GAS-NeRF: Geometry-Aware Stylization of Dynamic Radiance Fields
This addresses the challenge of coherent stylization for dynamic 3D scenes, which is incremental as it builds on existing radiance field methods by adding geometry-aware capabilities.
The paper tackled the problem of 3D stylization in dynamic scenes by proposing GAS-NeRF, which jointly transfers appearance and geometry details, resulting in enhanced stylization quality and maintained temporal coherence in experiments on synthetic and real-world datasets.

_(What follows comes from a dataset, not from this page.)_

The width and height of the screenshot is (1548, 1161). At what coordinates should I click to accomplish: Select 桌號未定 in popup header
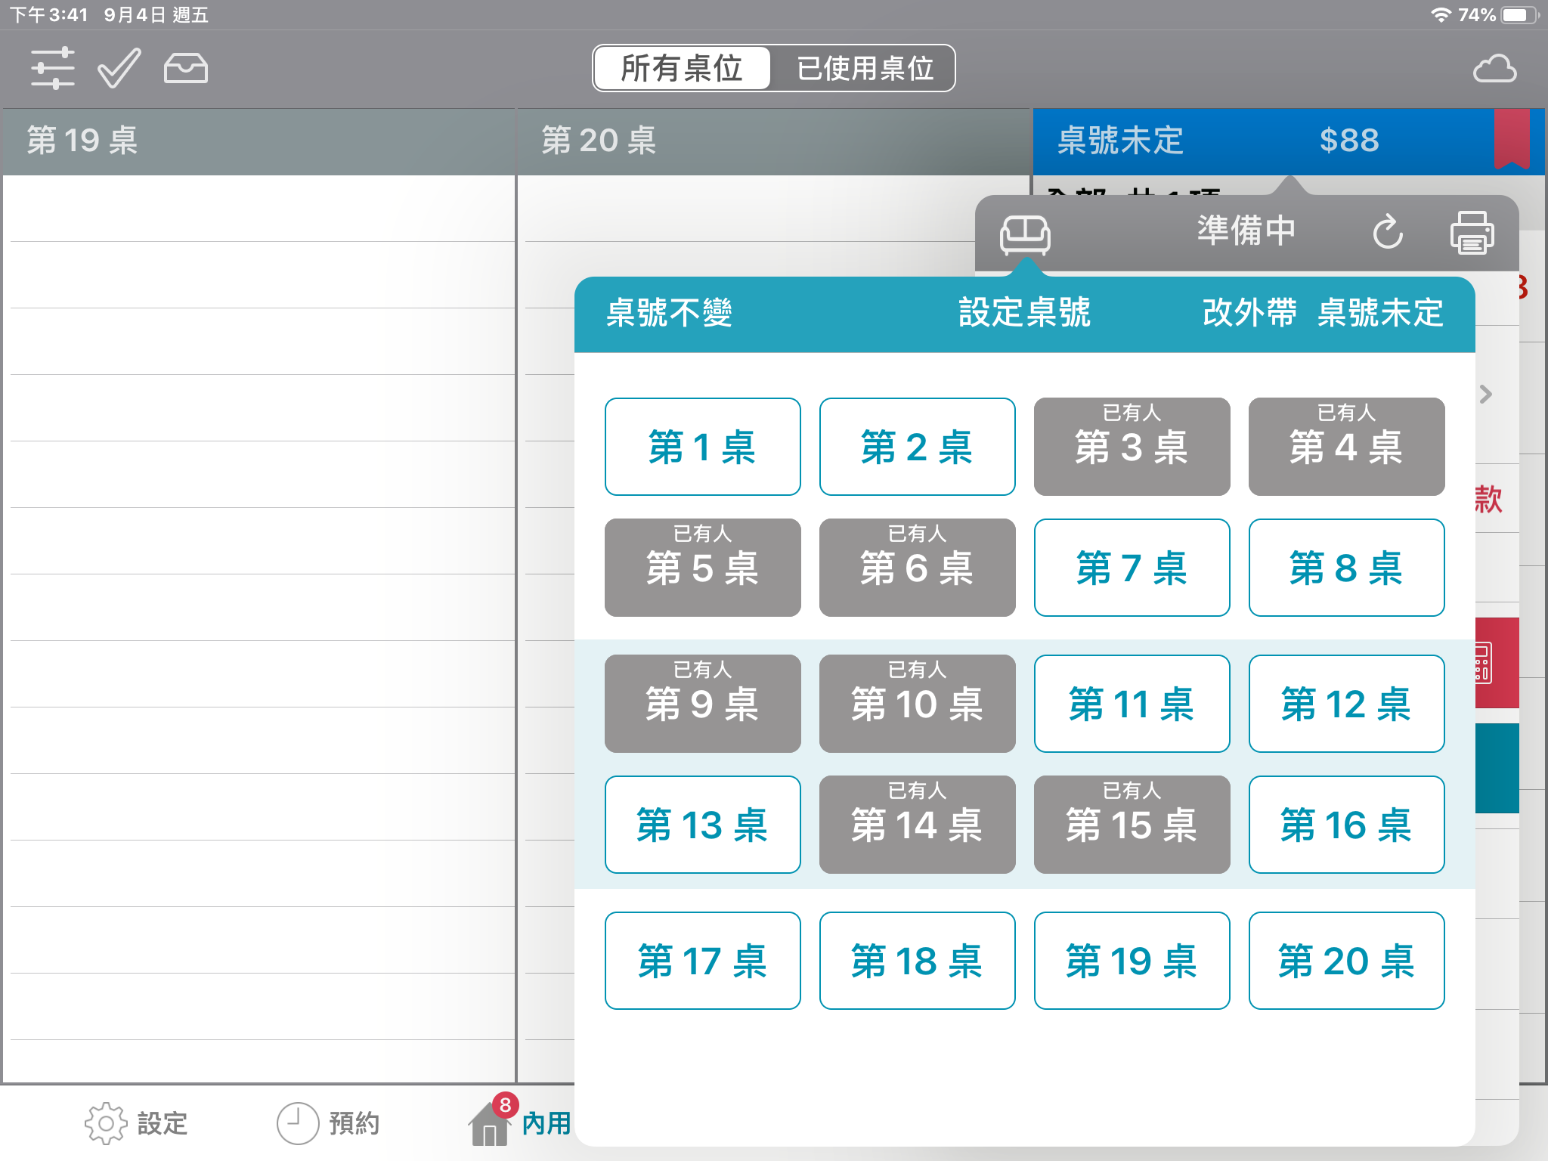pyautogui.click(x=1380, y=313)
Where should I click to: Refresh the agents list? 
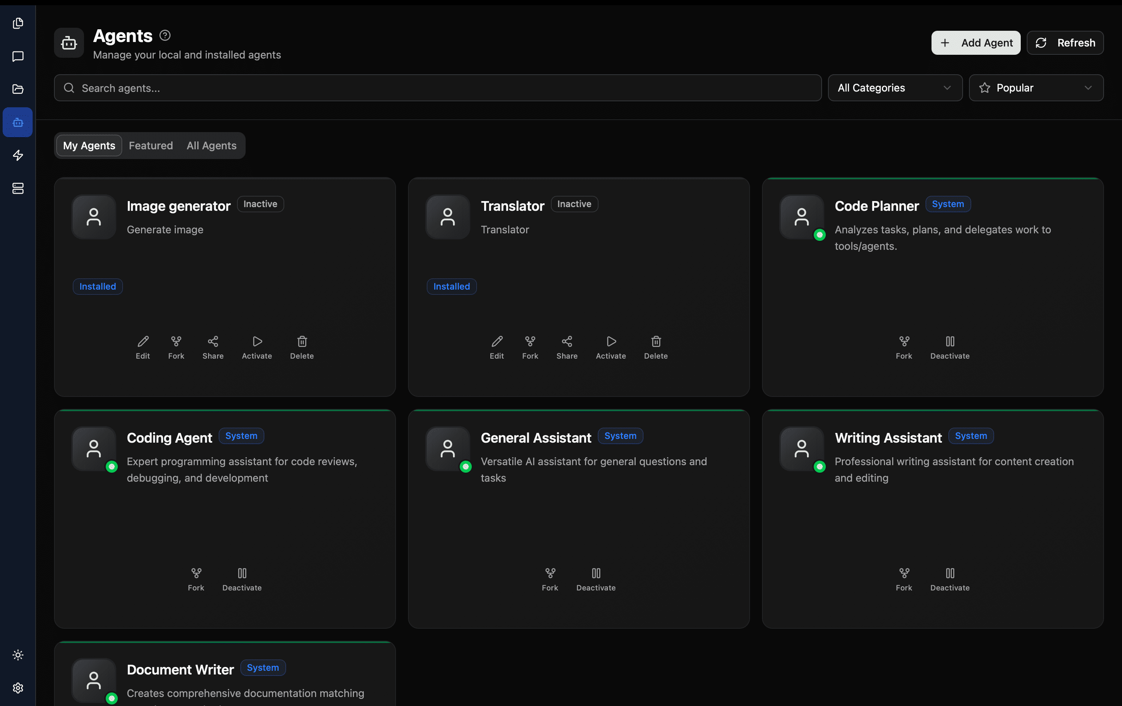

Current 3D stylization techniques primarily focus on static scenes, while our world is inherently dynamic, filled with moving objects and changing environments. Existing style transfer methods primarily target appearance -- such as color and texture transformation -- but often neglect the geometric characteristics of the style image, which are crucial for achieving a complete and coherent stylization effect. To overcome these shortcomings, we propose GAS-NeRF, a novel approach for joint appearance and geometry stylization in dynamic Radiance Fields. Our method leverages depth maps to extract and transfer geometric details into the radiance field, followed by appearance transfer. Experimental results on synthetic and real-world datasets demonstrate that our approach significantly enhances the stylization quality while maintaining temporal coherence in dynamic scenes.